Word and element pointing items
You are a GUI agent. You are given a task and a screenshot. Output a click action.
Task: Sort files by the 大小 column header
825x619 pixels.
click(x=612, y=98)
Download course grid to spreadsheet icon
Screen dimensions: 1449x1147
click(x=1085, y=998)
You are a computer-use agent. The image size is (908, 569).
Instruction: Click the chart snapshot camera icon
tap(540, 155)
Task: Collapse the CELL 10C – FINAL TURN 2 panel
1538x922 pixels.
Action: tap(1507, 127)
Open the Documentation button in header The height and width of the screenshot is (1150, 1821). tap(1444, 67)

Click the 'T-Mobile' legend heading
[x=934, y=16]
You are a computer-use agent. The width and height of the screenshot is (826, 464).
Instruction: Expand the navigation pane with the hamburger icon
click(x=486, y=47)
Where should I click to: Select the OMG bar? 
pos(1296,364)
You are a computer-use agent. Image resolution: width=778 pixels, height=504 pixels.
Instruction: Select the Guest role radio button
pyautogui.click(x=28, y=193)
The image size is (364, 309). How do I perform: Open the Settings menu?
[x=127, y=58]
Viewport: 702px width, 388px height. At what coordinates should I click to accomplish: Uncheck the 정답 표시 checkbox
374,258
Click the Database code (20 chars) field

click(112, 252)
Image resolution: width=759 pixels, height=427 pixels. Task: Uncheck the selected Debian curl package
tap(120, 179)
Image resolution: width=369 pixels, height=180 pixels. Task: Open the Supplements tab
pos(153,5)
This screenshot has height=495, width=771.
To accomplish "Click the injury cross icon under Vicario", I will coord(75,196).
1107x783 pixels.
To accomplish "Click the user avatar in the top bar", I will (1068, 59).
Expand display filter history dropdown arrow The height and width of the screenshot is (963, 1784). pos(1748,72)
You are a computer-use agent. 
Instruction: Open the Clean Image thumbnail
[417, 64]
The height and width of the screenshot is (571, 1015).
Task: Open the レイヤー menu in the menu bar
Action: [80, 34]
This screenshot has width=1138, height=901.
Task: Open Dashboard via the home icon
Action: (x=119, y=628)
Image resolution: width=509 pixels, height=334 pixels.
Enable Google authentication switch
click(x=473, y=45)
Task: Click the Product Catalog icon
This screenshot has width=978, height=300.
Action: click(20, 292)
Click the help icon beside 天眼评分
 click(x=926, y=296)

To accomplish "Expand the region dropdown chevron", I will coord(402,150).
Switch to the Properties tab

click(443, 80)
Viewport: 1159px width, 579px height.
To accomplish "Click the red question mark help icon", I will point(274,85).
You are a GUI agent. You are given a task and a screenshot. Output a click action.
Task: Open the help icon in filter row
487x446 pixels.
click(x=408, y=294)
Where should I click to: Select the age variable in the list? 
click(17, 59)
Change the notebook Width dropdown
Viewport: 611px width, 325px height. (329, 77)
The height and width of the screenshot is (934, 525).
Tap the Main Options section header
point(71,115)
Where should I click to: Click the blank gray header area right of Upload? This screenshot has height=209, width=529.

§ What this task involves
Begin at the line that contains "Viewport: 1159px width, 579px height." and continue through the end of the items, reproducing every line with the requests included. Multiply each number in the answers (the coordinates, along with any viewport dimensions given there) by 0.3 and round to whole numbers, rounding halves up.

§ Solution
Viewport: 1159px width, 579px height.
To accomplish "Click the red question mark help icon", I will point(82,26).
You are a GUI agent. You are given a task and a screenshot. Output a click action.
Task: Open the help icon in filter row
487x446 pixels.
click(x=122, y=88)
Where should I click to: Select the age variable in the list? 
click(5, 18)
Change the notebook Width dropdown
Viewport: 183px width, 98px height. (99, 23)
The height and width of the screenshot is (934, 525).
Tap the Main Options section header
point(21,35)
Where should I click to: Click the blank gray header area right of Upload? This screenshot has height=209, width=529.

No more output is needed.